An important consideration for pharma is whether the demand for more information on how drugs work in real-world settings will expand the scope of data needed to bring new products to market. FDA does not require comparative or cost information to approve a new drug, although some foreign regulatory authorities do, and patient advocates would like FDA to follow suit. Sponsors now regularly include comparative and clinical-use measures in preapproval trials to meet demands of private payers, and decisions on advancing from Phase II to Phase III studies increasingly weigh the feasibility of gathering evidence of product value during development. Adoption of CER methods and standards by PCORI thus is likely to have a broad impact on the design of all effectiveness and outcomes research, from preapproval trials to studies required by FDA as part of postmarketing oversight.
Savings and Support
Whether more comparative research will actually limit healthcare spending remains to be seen. Analysts project that the CER initiative will reduce federal healthcare spending by about $3 billion over 10 years—just about what the government will spend on PCORI. And that calculation assumes that more comparative information will lead to changes in physician practice and patient choice.
For CER results to have the desired impact on the medical community, Harvard Medical School professor Jerry Avorn proposes that PCORI support "academic detailing" and "social marketing" of comparative assessments, largely to offset "pharma's hype of newer, more costly products," he commented at a CER briefing last month sponsored by Health Affairs. Avorn also wants FDA to require "relevant comparisons with alternative treatments" in pharma promotional materials, and to crack down on unsubstantiated superiority claims.

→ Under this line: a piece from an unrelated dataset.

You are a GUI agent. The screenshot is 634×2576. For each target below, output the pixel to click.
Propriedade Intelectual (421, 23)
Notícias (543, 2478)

Public support for CER is fairly strong, according to recent public opinion surveys, but physician backing for the research is necessary to assuage Americans' fear of mandatory guidelines that could lead to "one-size-fits-all" medicine, policy experts Alan Gerber and Eric Patashnik reported.
An "early win" for the program could come from some of the studies funded under ARRA that should start to yield results. "But CER is not a panacea or a silver bullet," observed Kavita Patel, director of health policy at the New American Foundation. She and others advise PCORI's board to look for some "low-hanging fruit" on the CER priority list that can demonstrate value and how comparative research can accelerate patient access to treatment. ECRI Institute president Jeffrey Lerner observed that it "will take a great deal of work convincing people that CER is in their favor—that it's something they should want."